Marina and Orlando share a life together. They are in love. Then one day Orlando has a heart attack and dies, sustaining bruises as she tries to get him down the stairs and to the hospital. Marina is in a deep state of grief for her lover, but it's a grief that is not permissible or acceptable in contemporary Santiago, and maybe anywhere yet. The doctor tells her to wait outside the treatment area, Orlando's family won't permit her to attend the funeral. The police think the relationship might've been commercial, or abusive. They demand and invasive examination to be sure. Marina and Orlandos' love is seen as perverse; something that can't be seen in front of the children; Marina as unreal. And finally, their love is something to be physically punished, Marina brutalised. And through all this we have Marina, quiet, enduring, emotional trauma etched on her face, forced into the margins of her dead lover's life. No wonder she escapes into a beautiful fantasy world where she exudes strength, beauty and confidence, where she can still see her lover.

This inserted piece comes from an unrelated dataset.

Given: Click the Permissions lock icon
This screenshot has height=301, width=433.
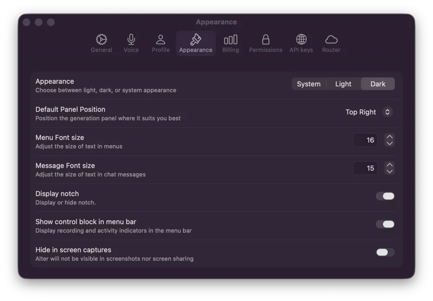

That this film is as powerful as it is owes much to the quiet nobility of trans actress Daniela Vega's lead performance, and the superb direction of Sebastian Leila (GLORIA) that mingles clean sharp-coloured Santiago with a more wonderful neon-lit disco dream world. This contrasts with a script that is very matter of fact, linear, straight forward. It's a film that centres us on Marina and the thousand small cuts of cruelty she suffers - the power is cumulative and quite devastating.
A FANTASTIC WOMAN has a running time of 104 minutes and is rated R in the USA and 15 in the UK for strong language and discriminatory behaviour. The film played London 2017 and won the Oscar for Best Foreign Language Film.